I have 2 Toro Single stage 2 cycle engine snow pups. I would have all 4 of them but I did not have the 2 older ones repaired as it was in the middle of winter and I needed a snow thrower.
The great thing about single stage snow throwers is they have fewer parts and are much less difficult to own and operate.

What every you buy for snow removal just be sure to use some form of lubricant to slick up the chute and the paddles as you will see a 50% increase in throwing distance. I use fluid film and WD40 and I have to upgrade the JD JUNK with slick sheet material to protect the junk plastic chute and line the cross auger housing.

Using some form of lubricant will aid in slaying the END OF DRIVEWAY monster; Setting out bear traps for the plow trucks works once but they get really ornery after the first time............ 

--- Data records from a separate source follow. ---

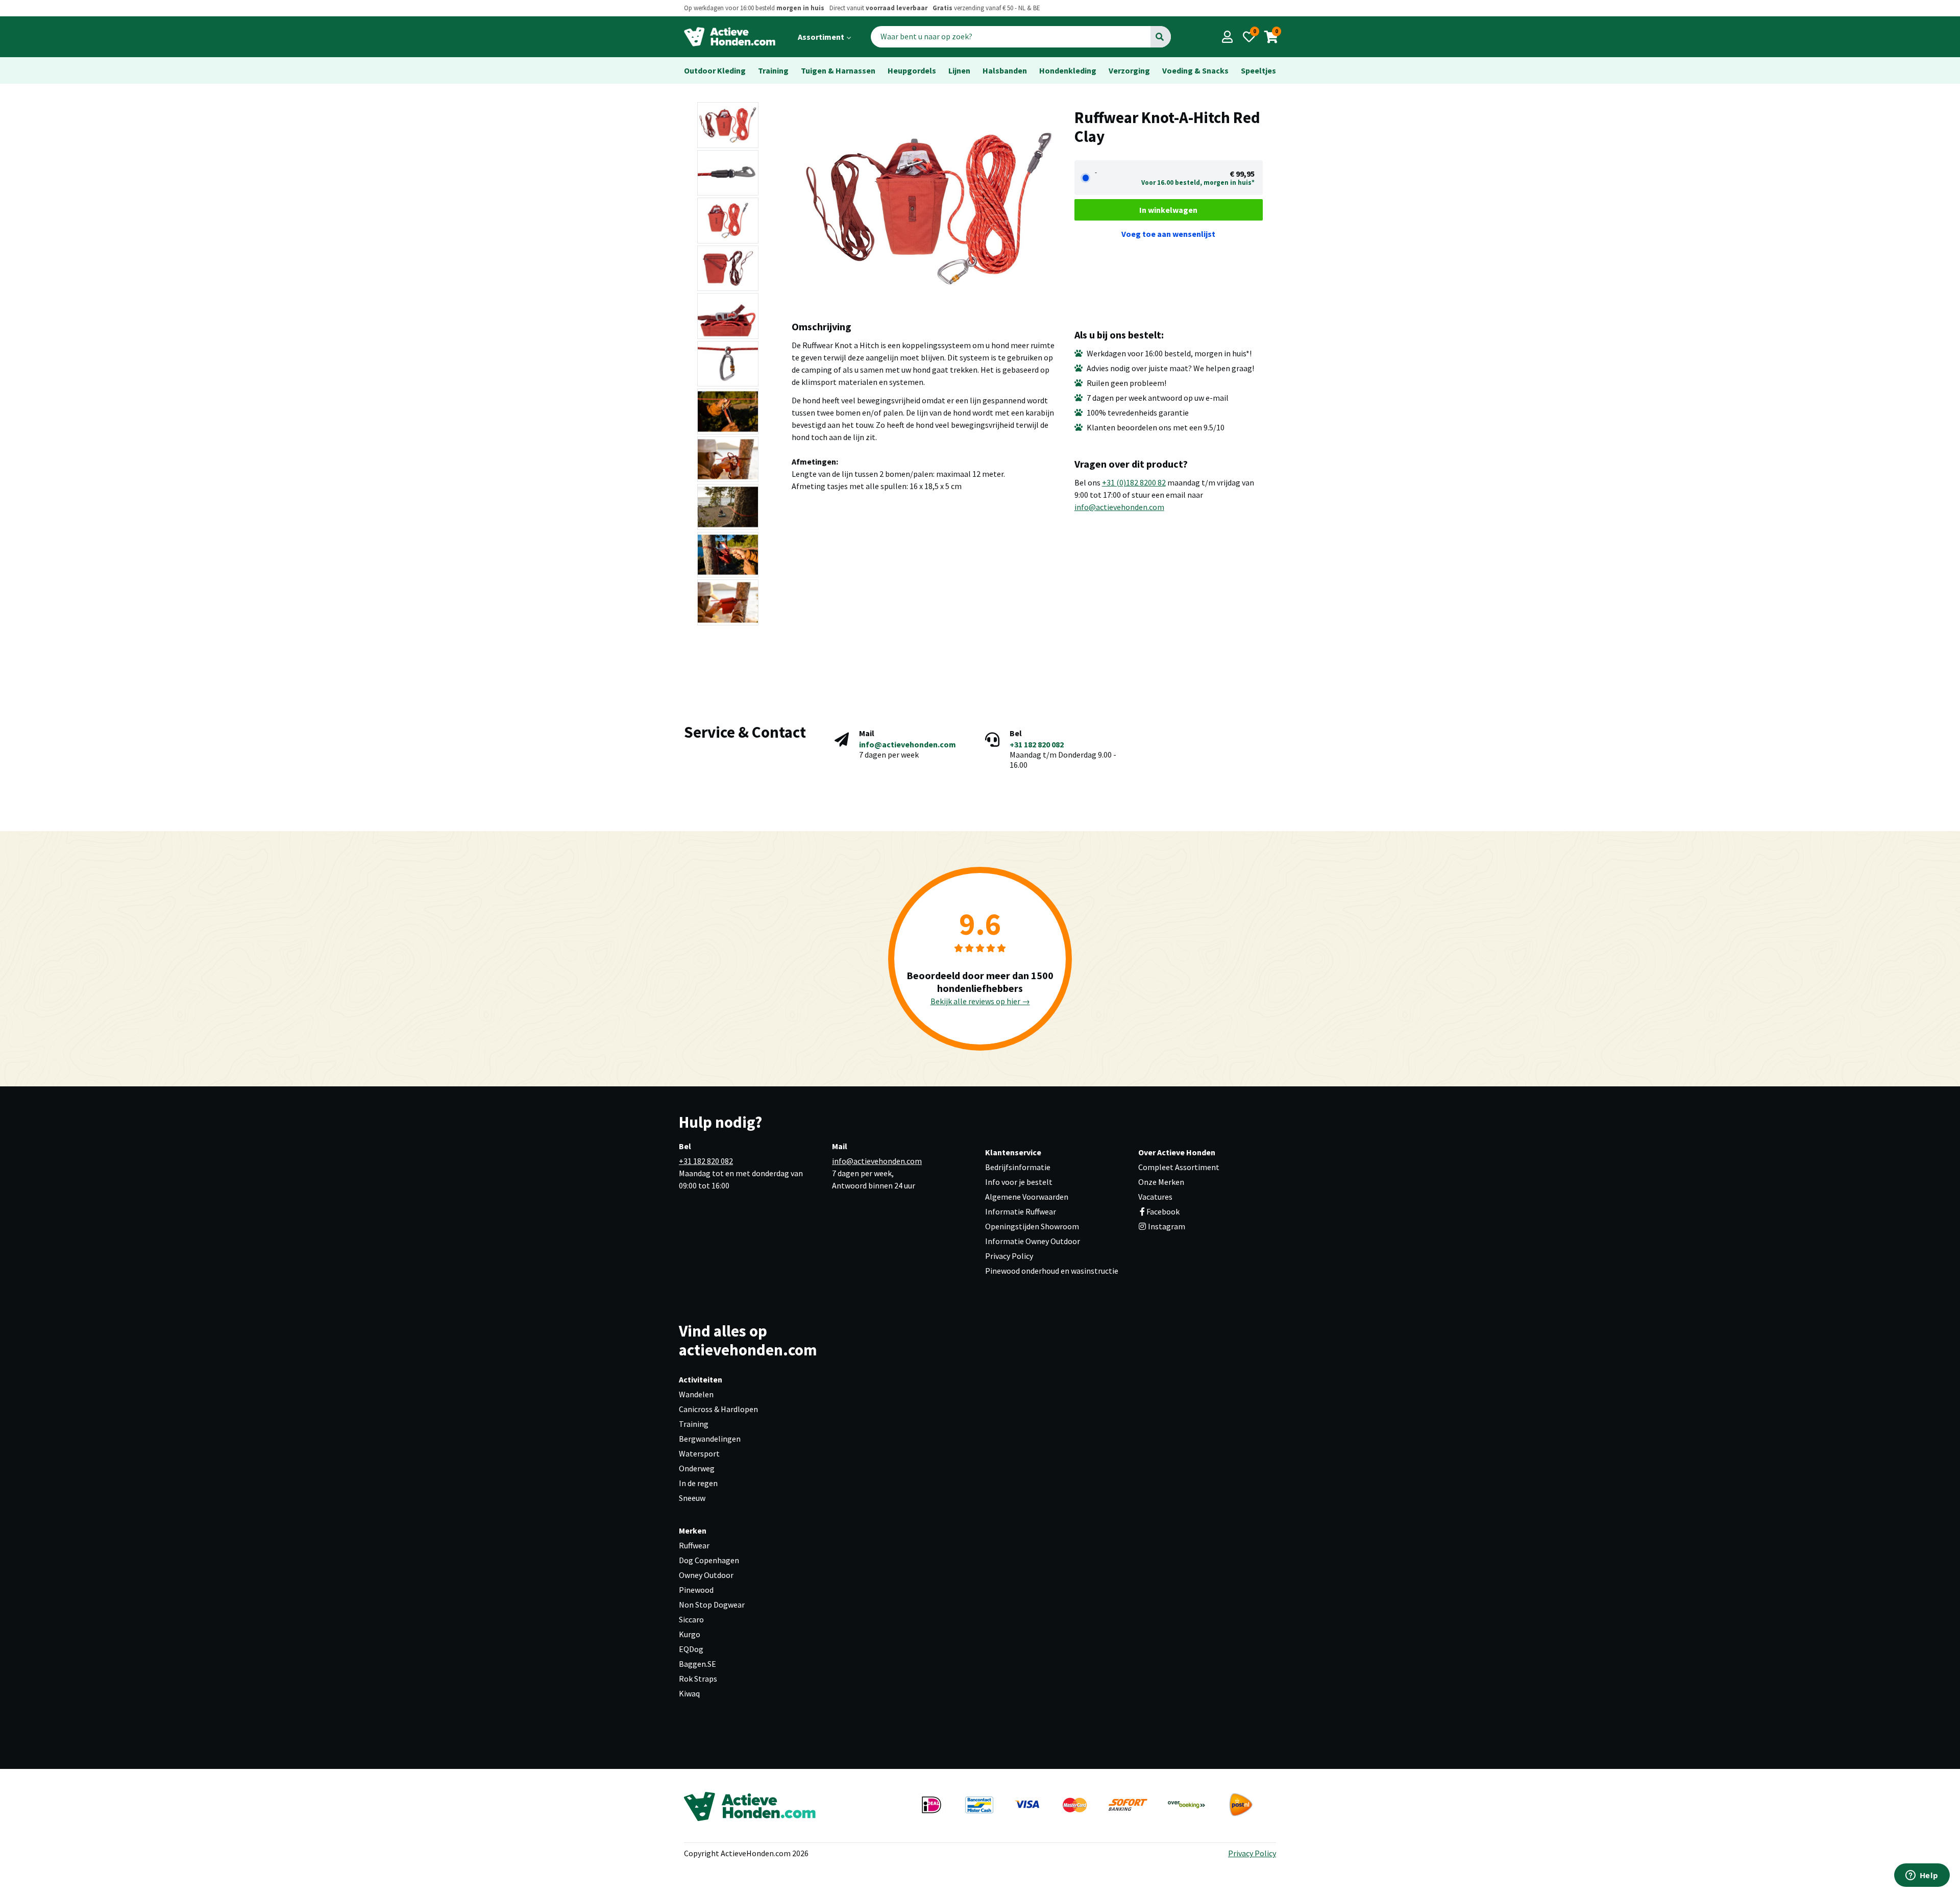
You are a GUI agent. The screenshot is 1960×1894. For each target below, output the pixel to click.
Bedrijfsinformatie (1017, 1167)
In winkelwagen (1168, 210)
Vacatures (1155, 1197)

OF course if they used HENKE high gate plows on the ends of the front plows or wing plows to avoid burying the driveways and cars they would create fewer problems but what do I know.


WHY JD does not go back to a single stage snow thrower I will never understand; BUT WE All know the reason is money and a junk RAD canadian imported 2 stage snow blowers they buy. 

There is a reason why RAD does not respond to e-mails or phone calls from individuals by the way.


----------



## CalgaryPT

I can tell you the single stages are great. I own a new 2016 dual stage HSS724 ACTD as well as a HS520 and do up to 26 properties. The single stage is my go-to machine 95% of the time because of the great job it does. I am replacing it with a newer 720 single stage this year only because a friend wants the 520 from me and I want to buy the slightly more powerful 720.

I've had the 520 for 10 years+ and it runs like a dream. Just change the oil regularly and swap out the augers as needed. Tell it you love once in a while too.

Don't let all the geek out talk about the dual stage ones scare you away. Every machine has its issues. I've had Toros, MTD's, Ariens, Craftsman, and a few others, single and dual staged, just because I like rebuilding and tinkering with them. 

The single stage Hondas are my fav. Only complaint is they vibrate a bit and after 26 properties you need to rest. But I've never met anyone dumb as me who uses a single stage for that many properties...I just like the way they clear the snow down to the pavement so well that I don't get out the dual stage when I should.

As I am getting older I won't be doing as many properties this year, but will still be using my Honda single stage.

You won't regret the decision.


----------



## leonz

Hello CalgaryPT,

Have you thought about putting larger jets in the carburator to cut down on the vibrations due to the detuning due to the EPA/Environment Canada rules and regs. about engine exhaust?


----------



## CalgaryPT

The vibration I'm experiencing is the paddles hitting the pavement--which gives the clean finish. These machines were intended largely for residential use, maybe a few properties at best. Commercial use is usually limited to pros packing the machines up and going to the next contract, or at least taking breaks on large properties (which I don't do, but should).

My mistake is doing repetitive sidewalks and driveways for all of my neighbours all at once. The vibration from the paddles migrates up the auger shaft to the handle then to my arms. The tingling (precursor to nerve damage) goes away when the auger is disengaged and I just stand there with the machine running, but not being pulled along by the rubber paddles. On days when the snow continues to fall, I am out in the hood two or three times/day--that's 6+ hrs. of vibration. I go through 5-6 sets of paddles/season. 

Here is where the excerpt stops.